Objective: To assess the association between aggregate unemployment and hospital discharges for acute myocardial infarction (AMI) among adults and seniors, 1995-2011.
Data sources/study setting: Community hospital discharge data from states collected for the Healthcare Cost and Utilization Project (HCUP) State Inpatient Databases (SID) and economic data from the Bureau of Labor Statistics, 1995-2011.
Study design: Quarterly time series study of unemployment and aggregate hospital discharges in local areas using fixed effects to control for differences between local areas.
Data collection/extraction methods: Secondary data on inpatient stays and unemployment rates aggregated to micropolitan and metropolitan areas.
Principal findings: For both adults and seniors, a 1 percentage point increase in the contemporaneous unemployment rate was associated with a statistically significant 0.80 percent (adults) to 0.96 percent (seniors) decline in AMI hospitalization during the first half of the study but was unrelated to the economic cycle in the second half of the study period.

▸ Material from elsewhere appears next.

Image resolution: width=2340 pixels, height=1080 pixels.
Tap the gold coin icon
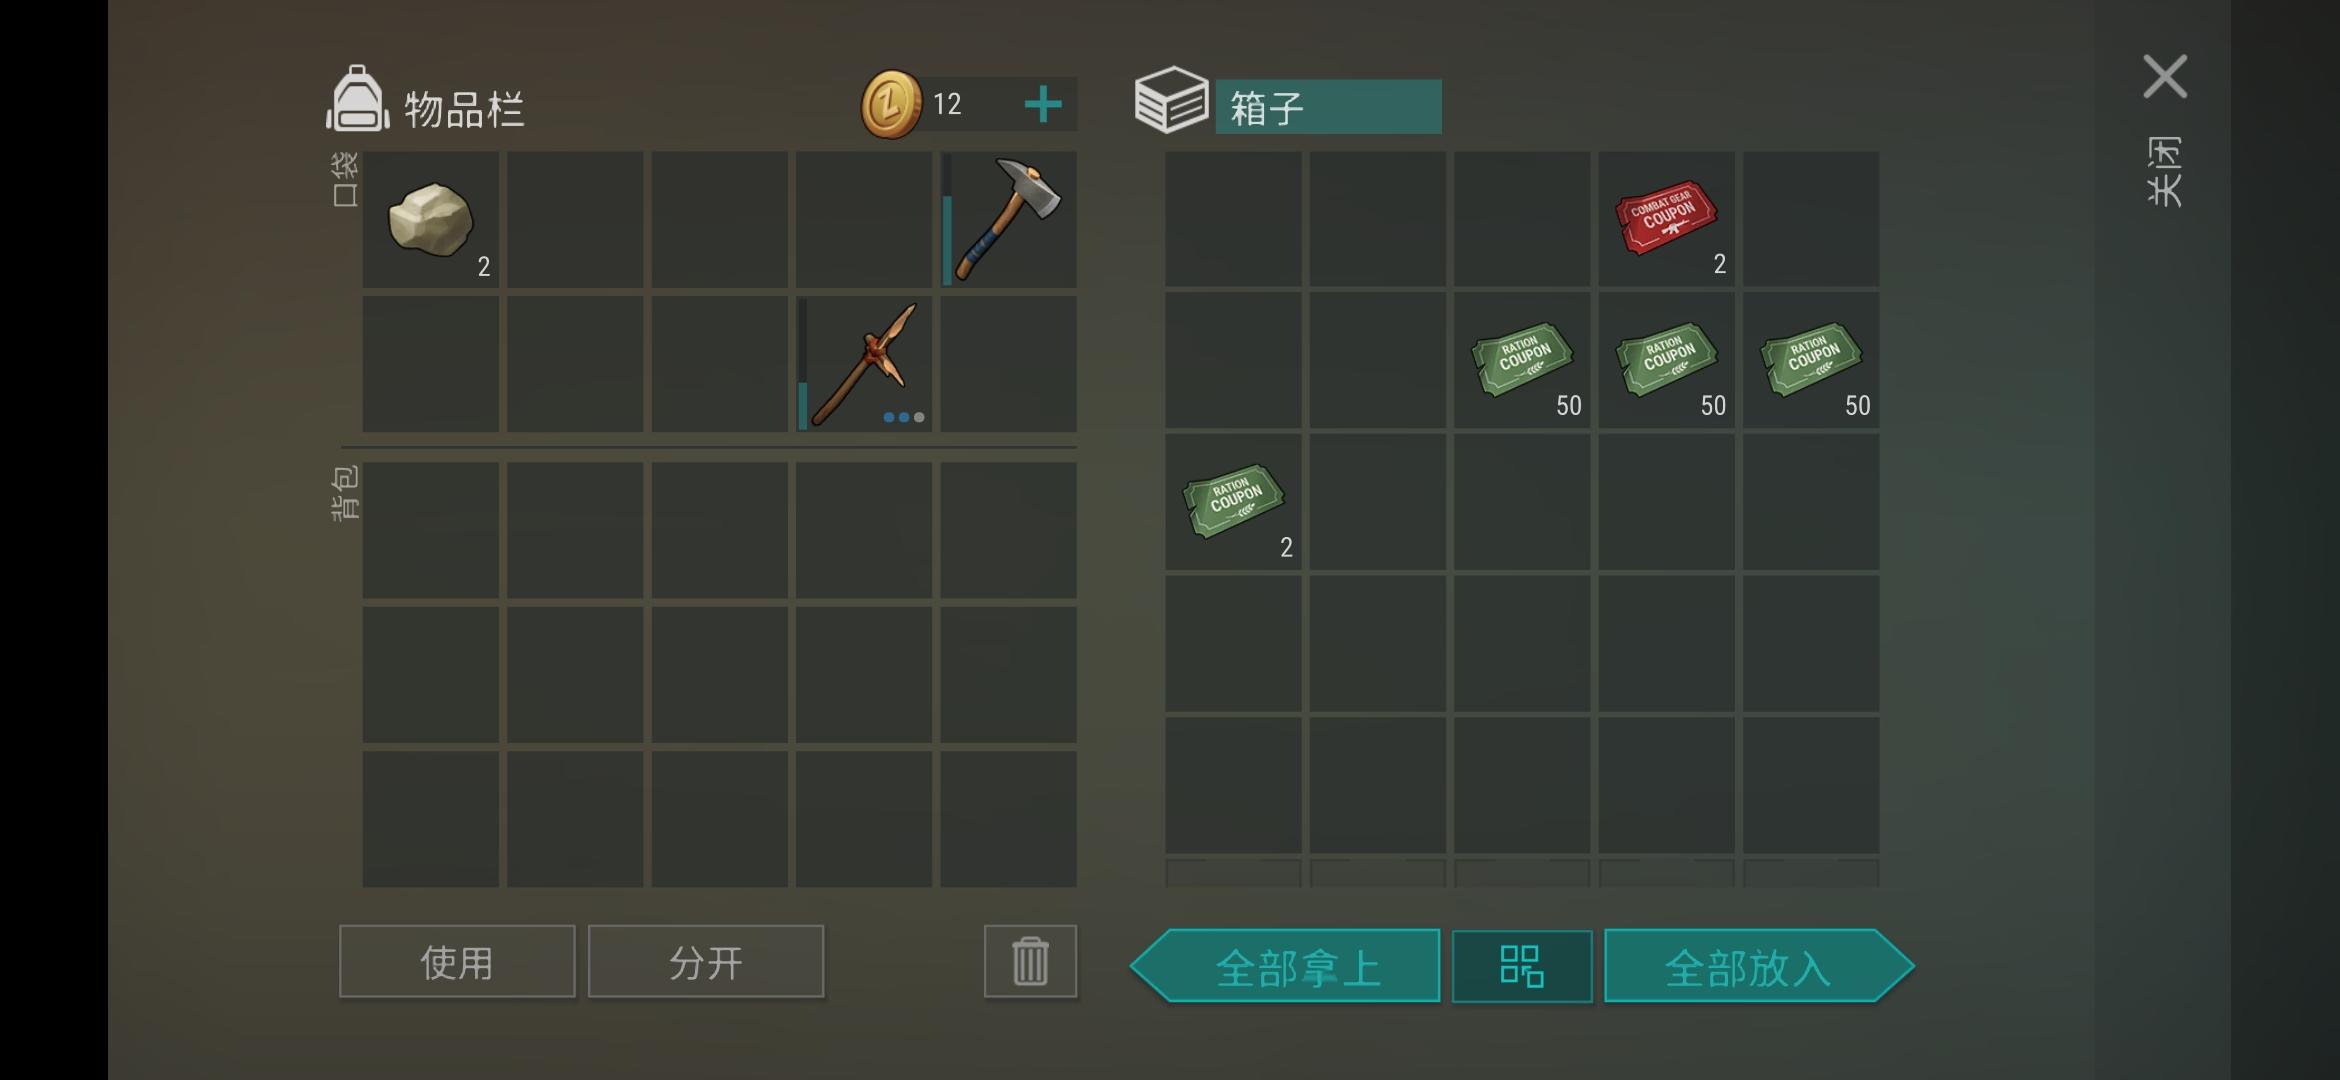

Conclusions: The study found evidence that the aggregate relationship between health and the economy may be shifting for cardiovascular events, paralleling recent research that has shown a similar shift for some types of mortality (Ruhm 2013), self-reported health, and inpatient use among seniors (McInerney and Mellor 2012).
Keywords: Acute myocardial infarction; Medicare; determinants of health; economic cycles; hospital utilization.
© Health Research and Educational Trust.